Le son très “feuilleté” de Born A Loser, c’est le résultat d’un travail d’empilement habile de couches et de détails, venus tant du répertoire vintage (on entend des samples d’Alton Ellis - Black Man’s Pride ou encore une guitare sèche très californienne), mais aussi de sons concrets (sonnettes de vélo, voix réelles captées au portable, bruits d’oiseaux…) et de couleurs plus contemporaines. Outre DeMarco, alter-ego américain de Myd, on entend le Britannique Bakar sur "Got It" ou le guitariste uruguayen Juan Wauters sur “Wether the Weather”. Pour le solaire et mélancolique “Let You Speak”, Myd troque sa casquette électro pour celle de l’indie pop, faisant écho à la musique de Metronomy. Le titre s’accompagne d’un superbe clip signé par l’américain Dan Carr (Dissidence Prod).
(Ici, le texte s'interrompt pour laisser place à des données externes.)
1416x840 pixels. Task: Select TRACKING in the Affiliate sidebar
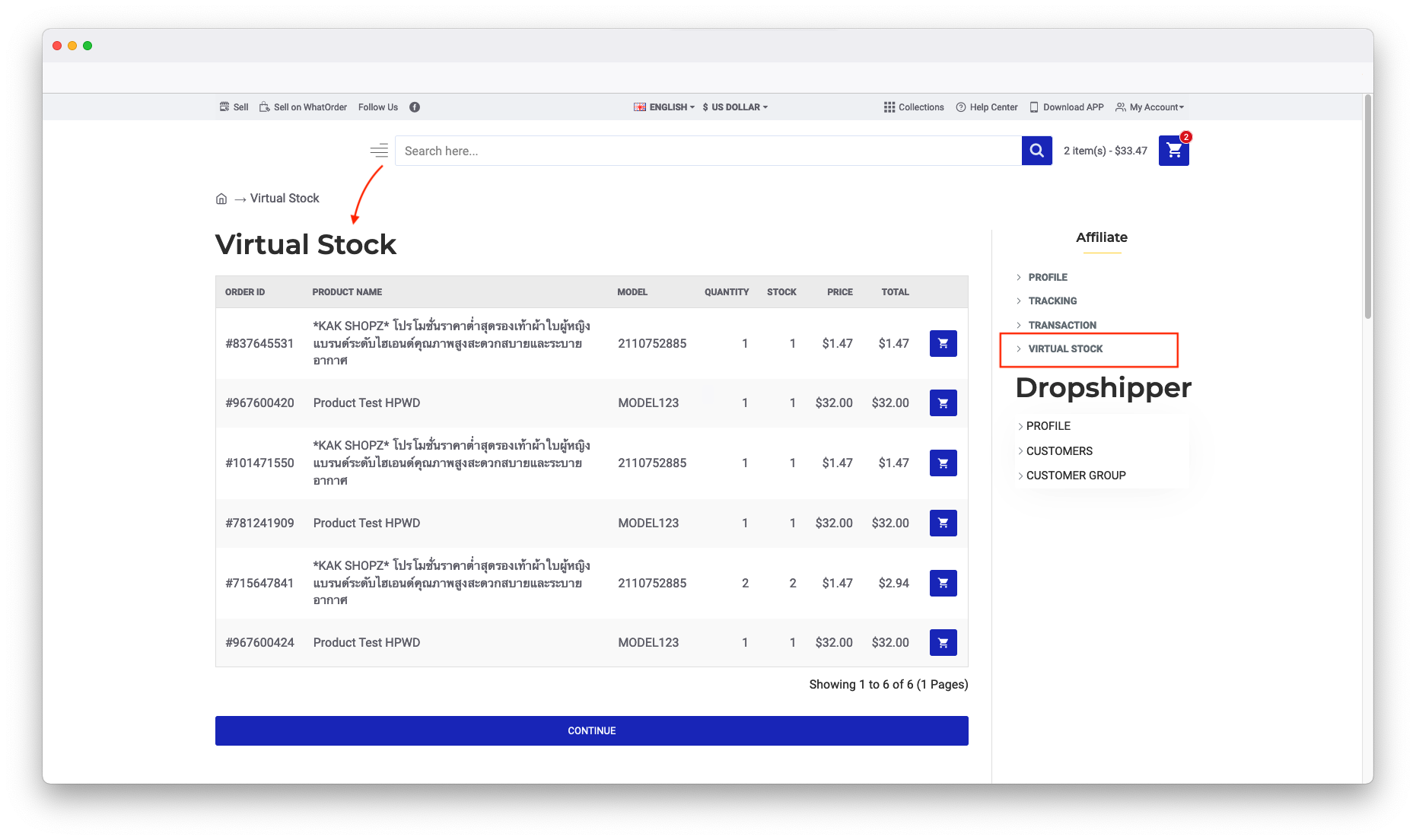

C’est un disque qui ressemble à son créateur : parfois mal élevé, mais toujours très inspiré et accueillant. C’est aussi un album que Myd décrit comme un projet qu’il a mené dans son coin, puisant dans son intimité et sa mémoire : “Pour moi l’album ponctue un chapitre plus qu’il n’en débute un autre", explique-t-il. “Je vois l’inspiration comme un poumon. Parfois c’est nécessaire de prendre de l’inspiration et du savoir d’autres gens. Puis viennent aussi les moments pendant lesquels vous devez beaucoup produire et c’est surtout comme ça que j’ai travaillé pour Born A Loser, tout seul. Je pense que le prochain chapitre me verra collaborer avec d’autres gens, et davantage partager ce que j’ai fait.”
Pour le moment on savourera en tout cas cet album personnel et généreux, où se mêlent les voix et les grooves, les joies et les peines, et où Myd dévoile, derrière le burlesque et le bizarre, un vrai don pour les tubes doux-amers.